Derartige Anwendungen sind ja öfters anzutreffen.

So, nun zum 2. Punkt.

Der Kunde geht zur Kasse und legt seine Kundenkarte auf den Tisch.
Diese wird über den Barcodeleser gezogen, anschließend die Artikel.
Der Lieferschein wird aber erst am Monatsende (also u.U. nach mehreren Einkäufen gedruckt)
Dort sollen jetzt natürlich alle noch nicht bezahlten Artikel der letzten Einkäufe aufgelistet werden.
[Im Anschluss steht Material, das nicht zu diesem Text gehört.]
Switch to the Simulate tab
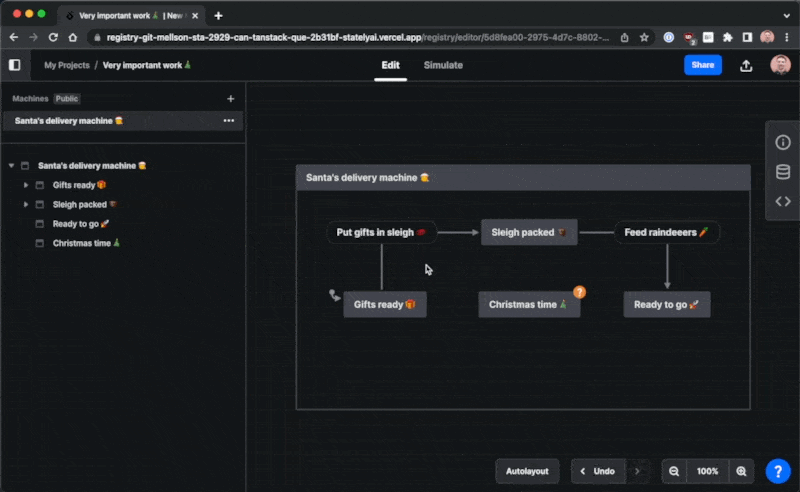Viewport: 800px width, 492px height. tap(443, 65)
Zugleich soll auch eine Gesamtverkaufsliste geführt werden. (Also wieviele grüne Äpfel, rote Tomaten, frischer Käse) etc. ingesamt verkauft wurden.

Gibt es auch hierfür schon fertige Software?

Was kostet die Software für beide Punkte in etwa?


----------



## Matze001 (16 Februar 2010)

Hallo,

ich frage mich warum das alles über eine Wago laufen soll?
Es gibt fertige Kassensysteme die das alles können, und noch viel mehr!

MfG

Marcel


----------



## CrazyCat (16 Februar 2010)

Nun, diese Frage habe ich mich auch schon gestellt.

Angeblich kosten die "Spezialetiketten" sowie die Service- und Wartungskosten jährlich ein Vermögen.
Aus diesem Grund soll eine Wago herangezogen werden.


----------



## Gerhard Bäurle (25 Februar 2010)

CrazyCat schrieb:


> Der Lieferschein wird aber erst am Monatsende (also u.U. nach mehreren Einkäufen gedruckt)



Ein Lieferschein wird bei jedem Einkauf gedruckt - und abgezeichnet.
Am Monatsende gibt es die Rechnung. Eventuell wird bei jedem Kauf 
geprüft, ob der Kunde noch innerhalb seines Verfügungsrahmens ist.

Wenn Du mal "kassensystem  monatsrechnung" in Google wirfst, da 
gibt es eine ganze Menge.


----------